The prevalence of such schemes is a natural consequence of the dramatic decrease in communications costs in our day. Every silver lining has a cloud, after all. It is inconceivable that anyone would have tried conning people with this particular script before the breakup of AT&T drastically reduced the cost of long-distance calls. You simply couldn’t have found enough gullible targets to cover the expense of the calls.
It’s the same thing with spam. Junk mail by ground carrier has always been self-limiting; even at bulk rates, the cost of sending out fliers is enough that doing so must increase your income stream significantly. This means there has to be a plausible market for what you’re selling at the price at which you’re selling it. Not true for spam; since an email message costs essentially nothing, you can afford to send out 10,000 messages if one actually gets a hit. Same for the Nigerian prince scam and every other email scam that has since been invented.
There’s a solution, at least for spam and email con rackets: Start charging for email.
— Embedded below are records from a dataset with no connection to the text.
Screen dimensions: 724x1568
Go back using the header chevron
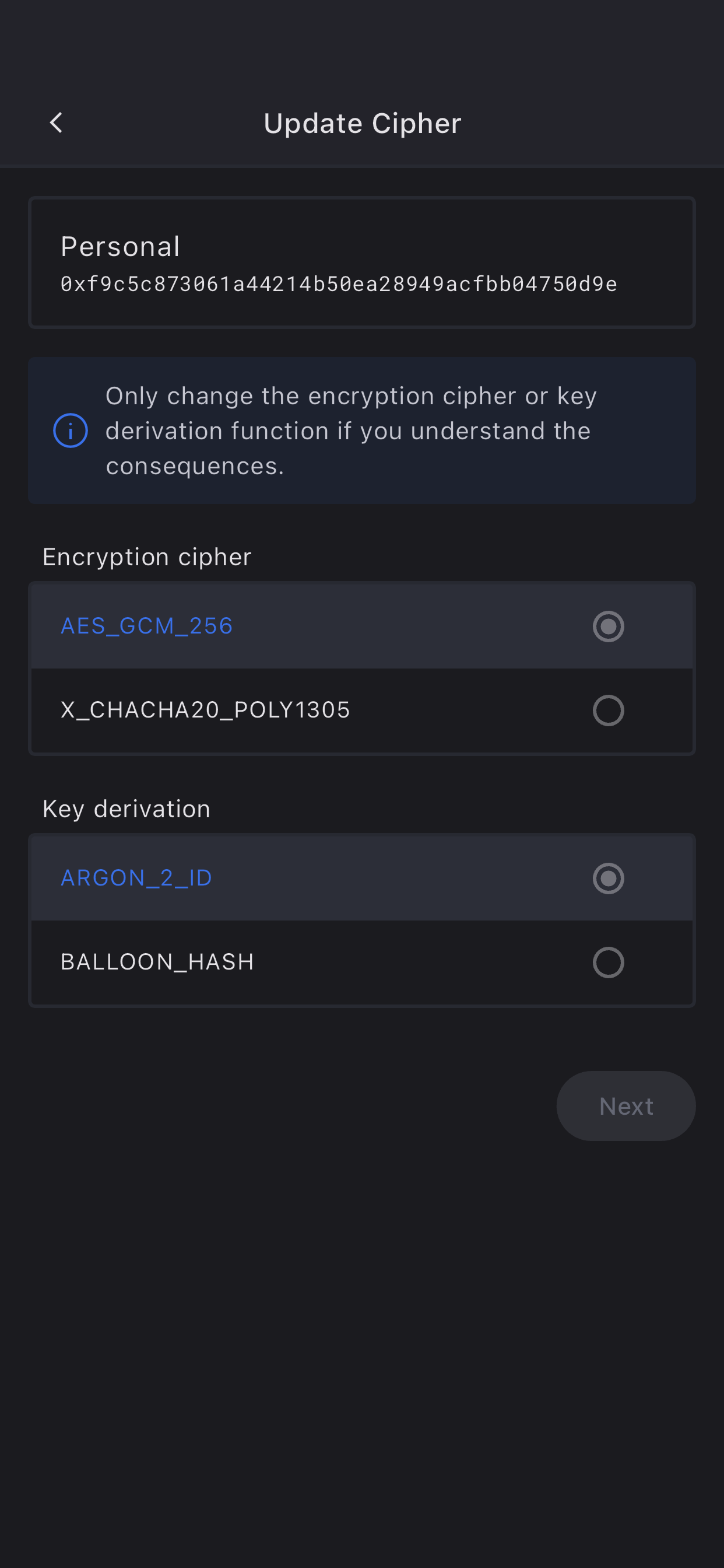(x=56, y=123)
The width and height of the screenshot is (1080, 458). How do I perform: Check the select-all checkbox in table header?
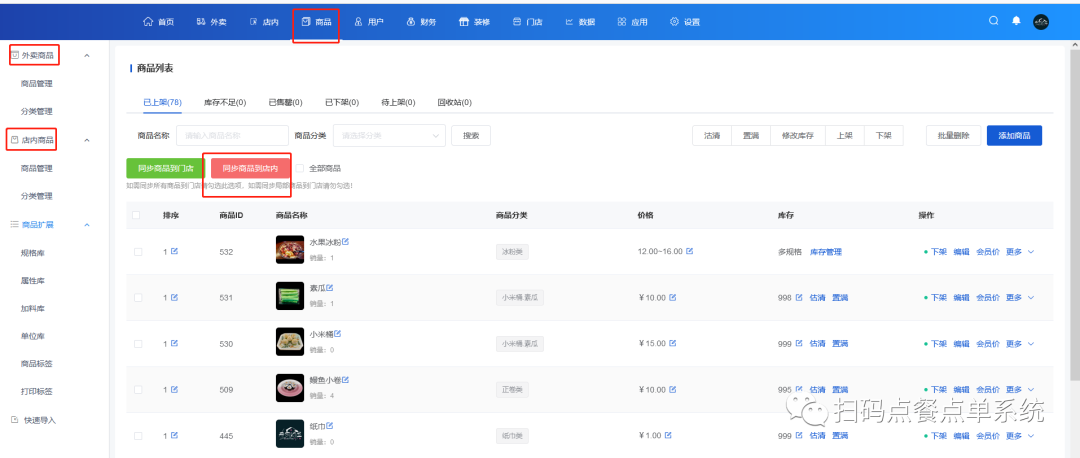137,215
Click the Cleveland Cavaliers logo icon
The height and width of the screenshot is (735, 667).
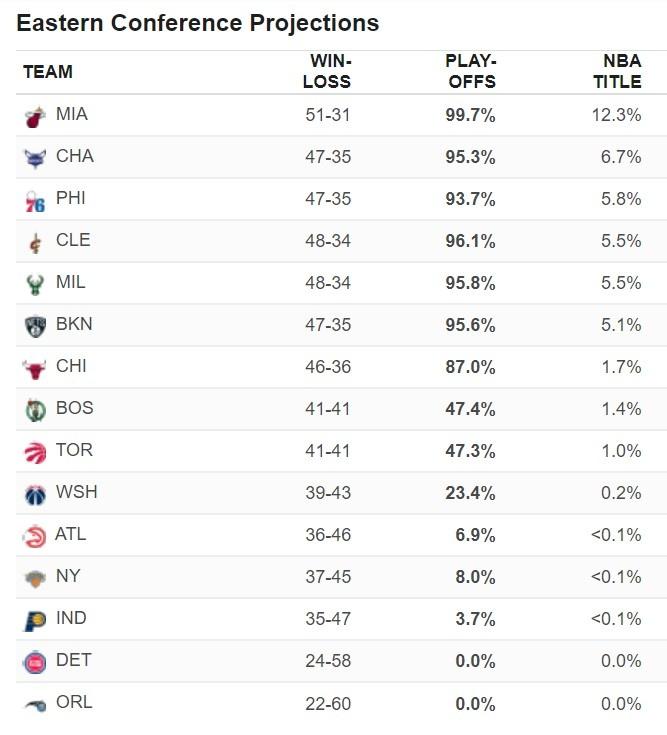(35, 242)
Quit blinking at me like that. It’s a serious proposal that has been seriously made by serious people other than myself before now. If sending an email actually costs something — and it needn’t be much — then all these schemes become unprofitable. If you were billed as little as a tenth of a cent per email, then your 10,000 spam emails would cost $10, enough to take a serious cut out of your profits from the one hit.
The problem is not that people won’t pay a mil per email for some spam protection. I’d pay ten times that amount to never see a spam or racket email again. The problem is how to set up the scheme and actually collect the money. The Internet is organized almost exactly the way you’d want to organize it if your purpose from the start had been to make it impossible to collect charges for delivering a message. And, as it turns out, very few junk emails get through the filters I have in place now, and the filters cost me nothing but the occasional effort to tell the filter it missed one. (The best filters include machine learning algorithms that gradually improve their ability to spot spam.)
I wish something similar could be applied to my phone. I suppose the caller ID functions in that way. We rarely answer if we don’t recognize the number. I’ve only been answering unknown callers lately because, with my recent injury, I expect some calls from unexpected numbers. I’m surprised the Microsoft Support scam can collect enough to pay for the costs of the calls, but then I don’t know where they actually originate. It would be fascinating to know more about it.
The other aspect of this is that the very technology that makes these scams possible also makes it almost impossible for law enforcement to catch the perpetrators. Again: The Internet was designed almost exactly the way you would have designed it if your purpose from the start was to make it impossible to pin down exactly where a message originated. I don’t know why this should be true of long-distance phone calls, but it seems to be so.
And I consider the ability to communicate cheaply with almost anyone in the world I wish to to be well worth the cost of the occasional clumsy attempt to scam me.